Haines explains that, oftentimes, people similar to her parents, in her childhood and adolescence, cling to their faith in order to bypass the trauma that they had had to work through themselves, which Haines calls “spiritual bypassing.” Nonetheless, the Buddhist teachings surrounding her childhood, still resonates with her healing today.

“What happened for my family was that I had two really traumatized parents who were using this alternative approach, which is now mainstream,” Haines said. “The difference is, I’ve done the subconscious work, I’ve done the trauma work and yeah, you’ll find a 2,900 pound rose quartz in my living room right now and a Buddha on my bedroom floor and I meditate every day. I do yoga, breathwork, and I’m still very much so into alternative healing and my Buddhist practice today, and it’s an amazing gift that I’ve had that foundation and now that I’ve started into this work, I can deepen it with these other practices.”

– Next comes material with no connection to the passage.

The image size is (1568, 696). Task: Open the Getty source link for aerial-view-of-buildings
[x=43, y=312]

Haines, now works closely with the recovery center, Alo House, hosts her podcast, “Recovering from Reality,” has a published memoir, “Recovering from Reality” along with a family of her own consisting of a healthy relationship and two children. She aims to inspire others around the world, struggling with addiction so that they too can have a come-back like her own.

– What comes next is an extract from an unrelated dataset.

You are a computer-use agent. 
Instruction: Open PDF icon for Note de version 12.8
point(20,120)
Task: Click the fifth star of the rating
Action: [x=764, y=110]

“Would you rather stay unconscious and operate from that state of unconsciousness? Meanwhile life is happening to you, you’re not doing anything with your life or would you rather deal with moments of temporary suffering and uncomfortability in order to have the life beyond your wildest dreams?” Haines said. “Everybody is worthy of peace and it’s obtainable and I don’t care what you’ve done, what are your deepest darkest secrets, you can recover from reality and not only can you, but you deserve to. You can join us and everybody is welcome here.”